▶ **EXCERPTED TEXT**
Of course Bernadette Peters gets to use “Steve.” Photo: Broadway.com

On Sunday night, after about an hour of technical difficulties, the theater world got to spend time watching its greats all remotely salute the career of legendary composer Stephen Sondheim in honor of his 90th birthday. The celebration, put together by Broadway.com in order to benefit ASTEP, was sorta almost hosted by Raúl Esparza, once he could call in to the show, and featured a bunch of pretaped performances from some of Sondheim’s most famous collaborators, including a raucous trio of Christine Baranski, Audra McDonald, and Meryl Streep. But aside from the music and the chance to see which Broadway performers have ring lights on hand, the show was also a nice little glance into the subtle hierarchy of everyone’s level of comfort with the actual Stephen Sondheim himself, specifically whether they felt sure enough to tape themselves on camera calling him “Steve.” Bernadette and Mandy, of course, get to be nice and familiar, while someone like Beanie Feldstein sticks with a little formality. Because — at this point, why not? — we watched everyone’s performances through again and noted how exactly they got to refer to The Great Man himself.

▶ **SOURCE DATA**

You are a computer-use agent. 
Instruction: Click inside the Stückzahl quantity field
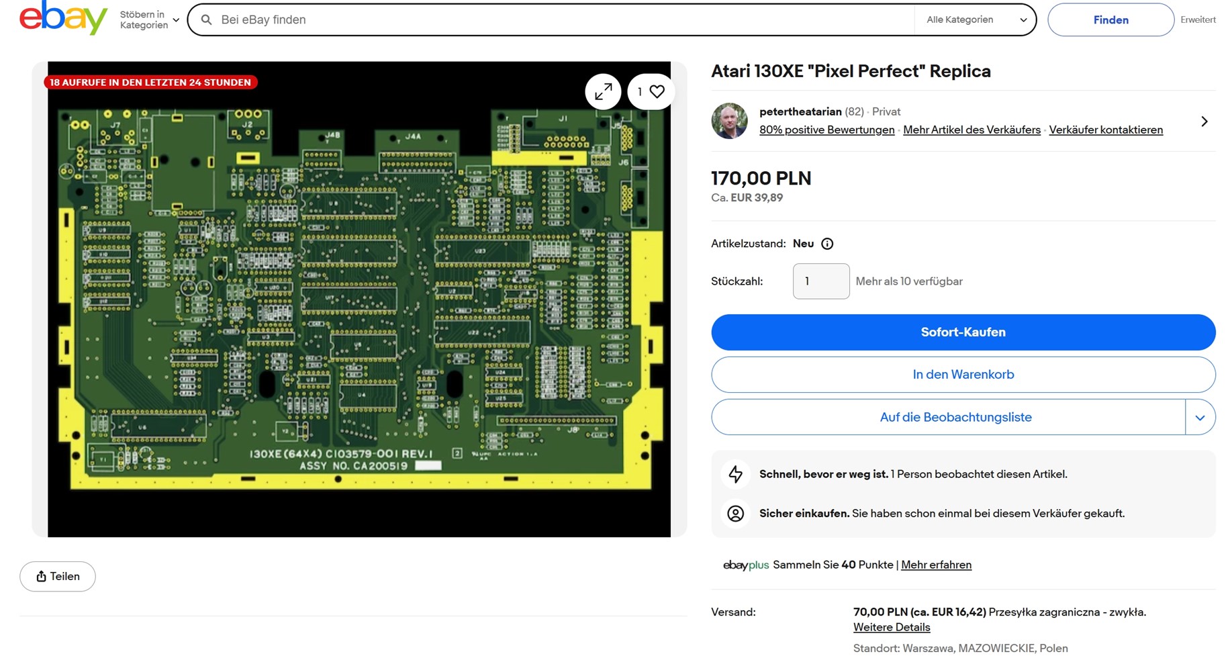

▶ **WHAT YOU WILL DO**
List every person named with both a first and last name in the excerpt about Stephen Sondheim's 90th birthday celebration.

▶ **OUTPUT OF THE EXERCISE**
Bernadette Peters, Stephen Sondheim, Raúl Esparza, Christine Baranski, Audra McDonald, Meryl Streep, Beanie Feldstein